Identical pipeline to Moran’s I: createSpatialWeightMatrix() + spdep::geary.test(). The same getExpression() namespace note applies (load Giotto before future, or use Giotto::getExpression() explicitly), but otherwise no issues. No Giotto-specific workarounds required.

Moran’s I and Geary’s C are both global measures of spatial autocorrelation computed on the same neighbor graph, but they emphasize different aspects of spatial structure. Moran’s I is covariance/correlation-like and is most sensitive to broad spatial domains, whereas Geary’s C is based on squared neighbour-to-neighbour differences and is therefore more sensitive to local heterogeneity and sharp boundaries.

For Geary’s C, C ~1 indicates no spatial autocorrelation, C < 1 indicates positive autocorrelation (neighbours are similar), and C > 1 indicates negative autocorrelation (neighbours are dissimilar).

As a result, genes with high Moran’s I often tend to have low Geary’s C, so plotting Moran vs Geary provides a simple consistency check and can highlight genes where “spatial structure” is dominated by local discontinuities.

Code
compute_geary_direct <- function(giotto_obj, network_name = "knn15") {
  wm  <- createSpatialWeightMatrix(
    giotto_obj, spatial_network_to_use = network_name,
    method = "adjacency", return_gobject = FALSE, verbose = FALSE
  )
  lw  <- spdep::mat2listw(wm, style = "W", zero.policy = TRUE)

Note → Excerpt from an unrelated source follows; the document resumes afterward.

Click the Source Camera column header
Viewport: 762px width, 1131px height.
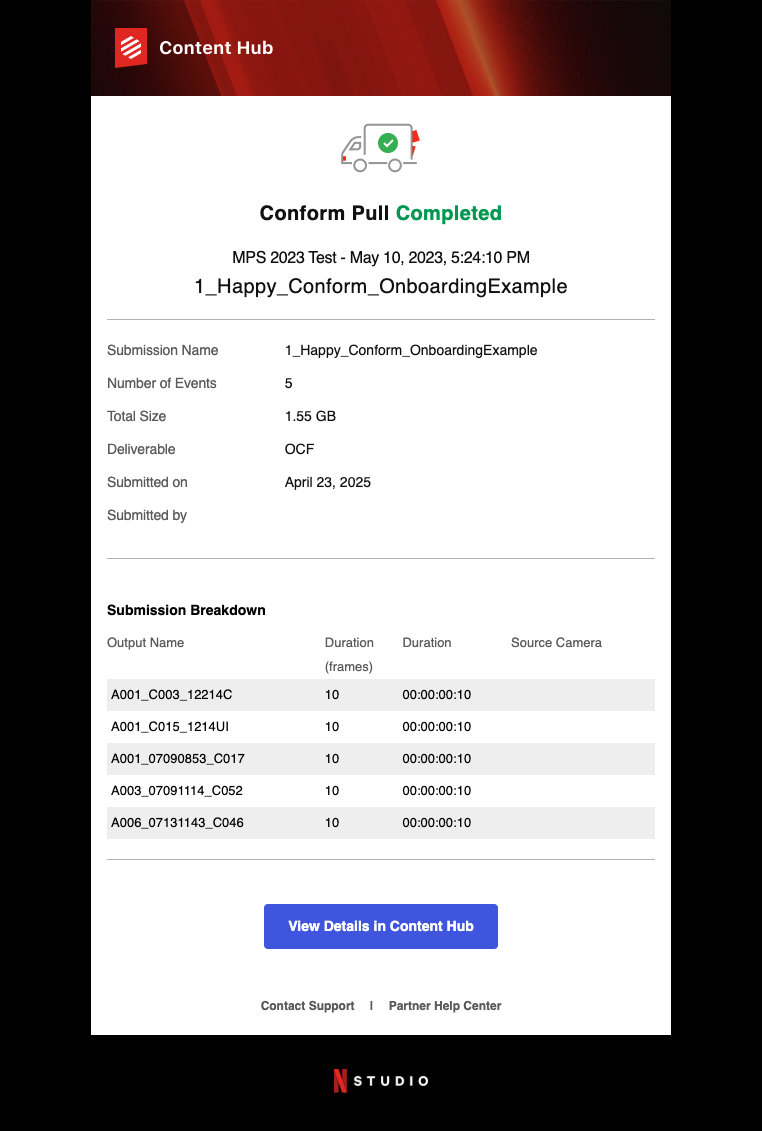pos(556,643)
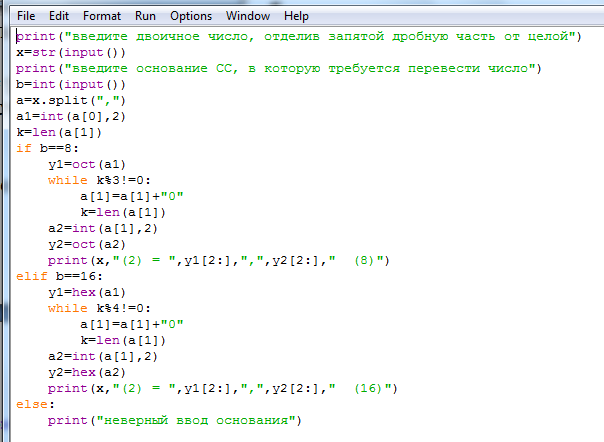
Task: Open the Edit menu
Action: click(x=59, y=17)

  expr_mat <- Giotto::getExpression(giotto_obj, values = "normalized", output = "matrix")
  gene_var  <- apply(expr_mat, 1, var)
  genes     <- names(gene_var[gene_var > 0])

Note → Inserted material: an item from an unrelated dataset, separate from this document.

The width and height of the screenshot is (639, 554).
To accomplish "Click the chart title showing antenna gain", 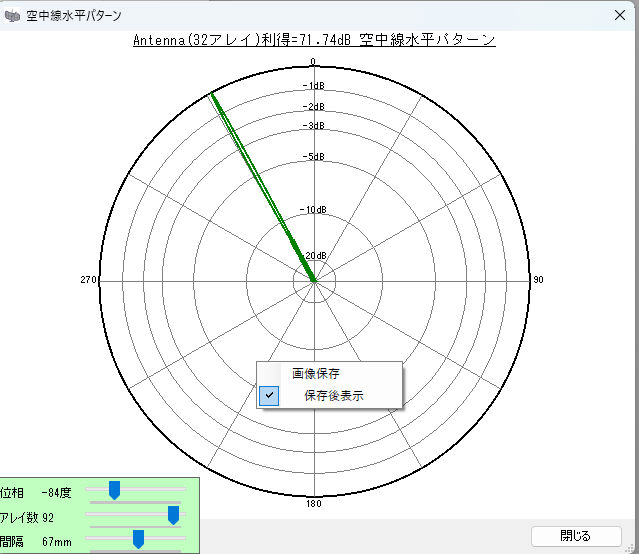I will (314, 40).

  purrr::map(genes, \(g) tryCatch(
    {
      gt <- spdep::geary.test(as.numeric(expr_mat[g, ]), lw, zero.policy = TRUE)
      tibble(gene = g, geary_C = gt$estimate[["Geary C statistic"]], pval = gt$p.value)
    },
    error = \(e) tibble(gene = g, geary_C = NA_real_, pval = NA_real_)
  ), .progress = "Geary's C") |>
    list_rbind() |>
    filter(!is.na(geary_C))
}

geary_1 <- compute_geary_direct(giotto1) |> mutate(slide = "Slide 1")
geary_2 <- compute_geary_direct(giotto2) |> mutate(slide = "Slide 2")

geary_mean <- bind_rows(geary_1, geary_2) |>
  group_by(gene) |>
  summarise(mean_geary = mean(geary_C, na.rm = TRUE), .groups = "drop")

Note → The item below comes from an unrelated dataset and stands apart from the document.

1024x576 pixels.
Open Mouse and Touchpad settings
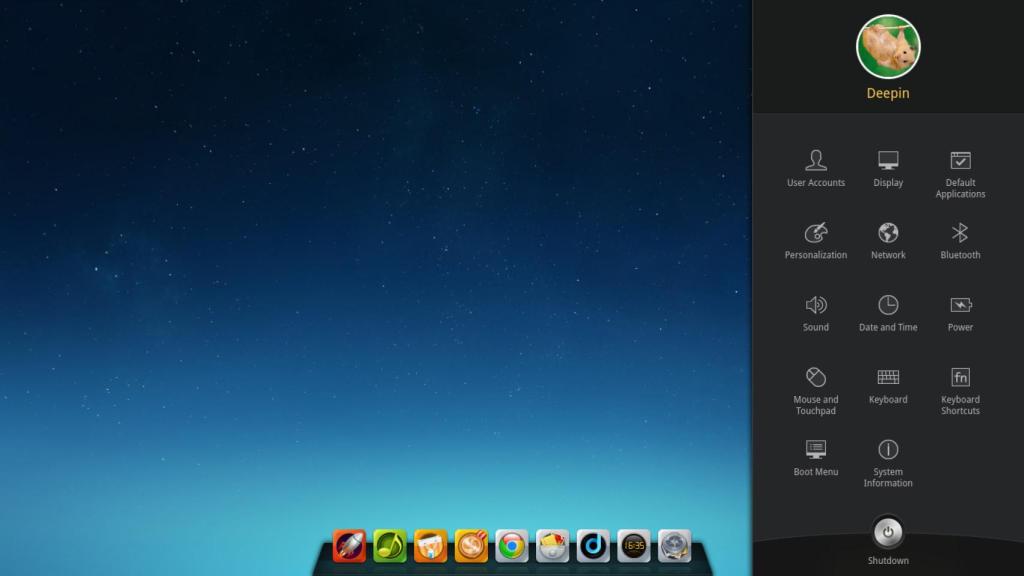click(x=815, y=385)
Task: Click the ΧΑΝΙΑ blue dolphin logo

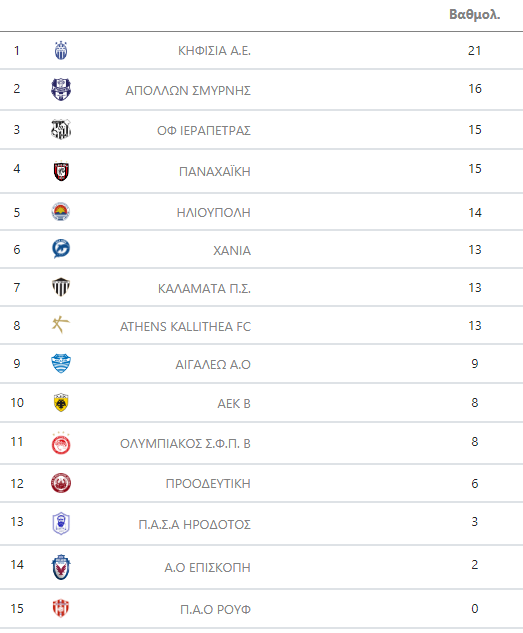Action: 61,249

# write_csv(geary_mean, "spatial/geary_mean.csv")
Code
geary_mean <- read_csv("spatial/geary_mean.csv")

geary_vs_moran <- geary_mean |>
  inner_join(moran_mean, by = "gene")

ggplot(geary_vs_moran, aes(x = mean_moran, y = mean_geary)) +
  geom_point(alpha = 0.4, colour = "grey50") +
  geom_text_repel(
    data = geary_vs_moran |> filter(gene %in% label_set$gene),
    aes(label = gene),
    size = 3.5, fontface = "italic"
  ) +
  labs(
    title = "Moran's I vs Geary's C",
    subtitle = "High Moran's I should correspond to low Geary's C",
    x = "Mean Moran's I", y = "Mean Geary's C"
  ) +
  theme_minimal(base_size = 13)

To validate the Moran’s I findings, we computed Geary’s C for all genes using the same kNN(15) spatial weight matrix. Geary’s C is based on squared neighbour-to-neighbour differences and is therefore more sensitive to local heterogeneity than Moran’s I, which captures global covariance structure. As expected, the two statistics showed a strong inverse relationship: genes with high Moran’s I exhibited low Geary’s C (positive autocorrelation confirmed by both measures), and vice versa. The tight inverse correlation between the two statistics indicates that the spatial autocorrelation rankings are robust and not artefacts of the specific test statistic used.